Provided text -
┌──

Driving on the hilltop road, between Quessoy and Moncontour
I see an elderly man, with aluminium canes and backpack, walking seriously. Less comfortable, he is closer than I am to the mild, grey, windy sky and patterned land below.
I've made it by right clicking (I keep getting refused a comment by a pop up blocker) in time to say how well the 30-worder is working. In such a small space, so much! A mini-drama. Thomas Hardy would have made an 80,000 word novel of this.
He was an unusual figure; his equipment, the aluminium walking canes etc indicated he was a hobby walker, but his solitude, his purposefulness, the size of his pack and the fact he was on the road not on a path gave the impression that he was travelling from place to place. He seemed something of a modern pilgrim. I too wondered how far he had to go.

└──

Data section -
┌──

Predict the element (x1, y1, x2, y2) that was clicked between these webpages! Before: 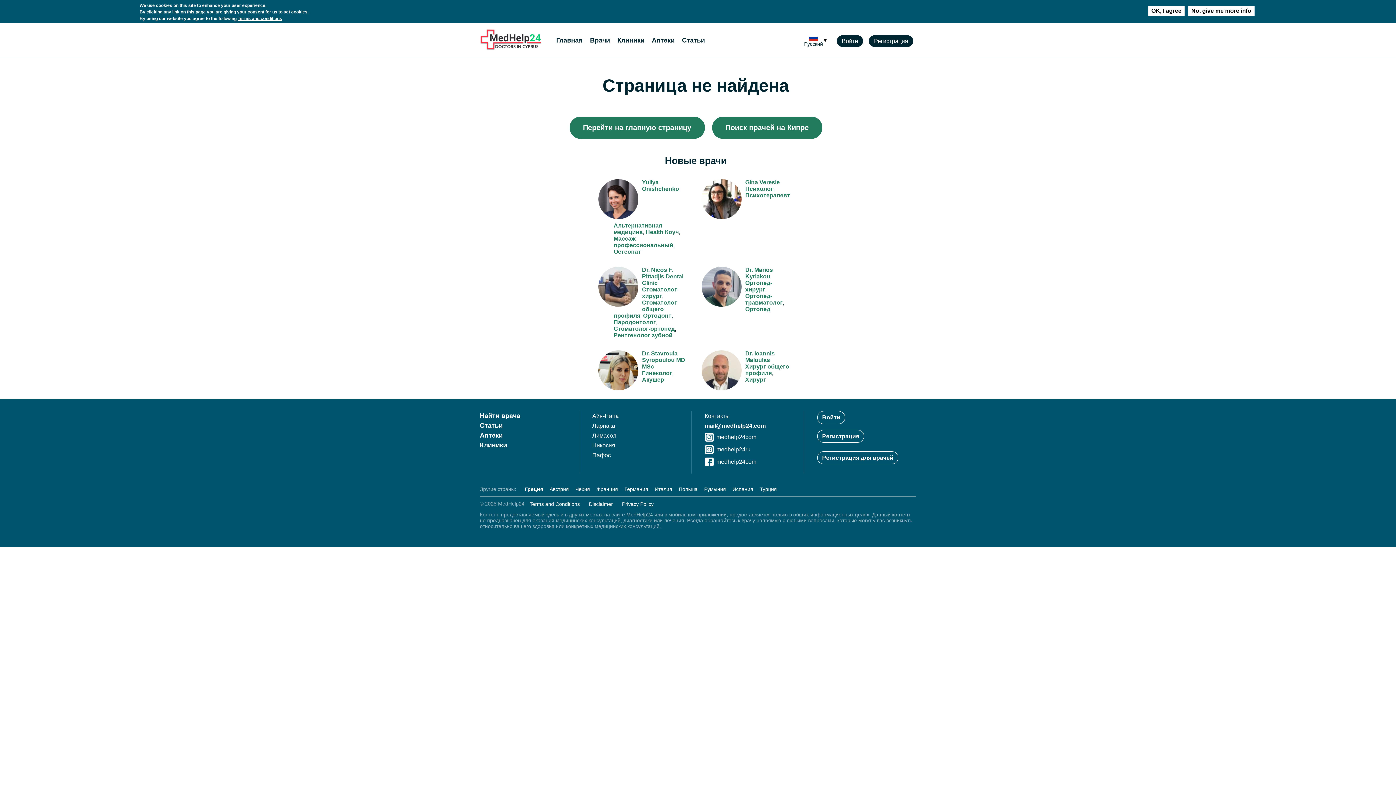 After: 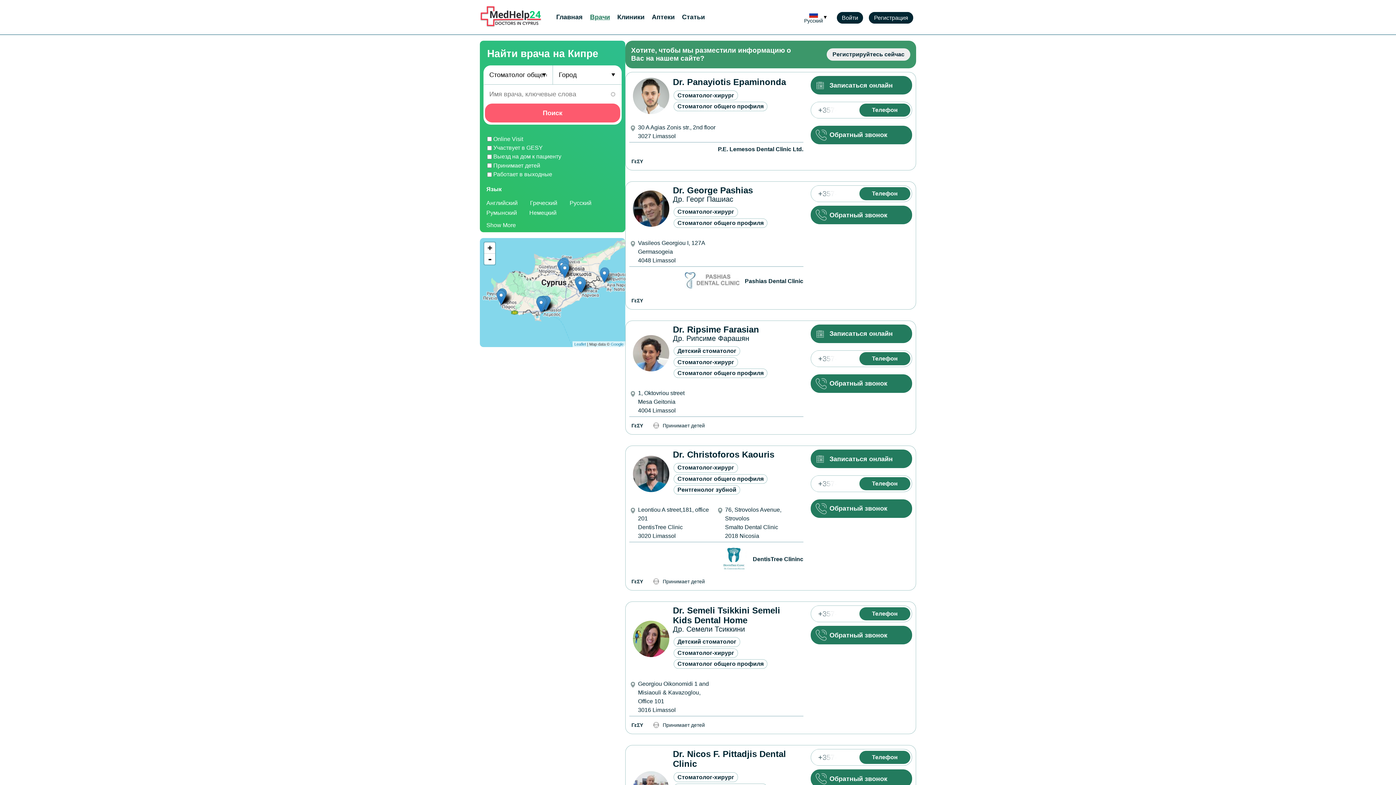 Action: bbox: (613, 299, 677, 319) label: Стоматолог общего профиля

└──

Exercise requirements -
In the provided text about the walker on the hilltop road, which novelist is said to have been able to make an 80,000-word novel of the scene?

Solution to this problem -
Thomas Hardy.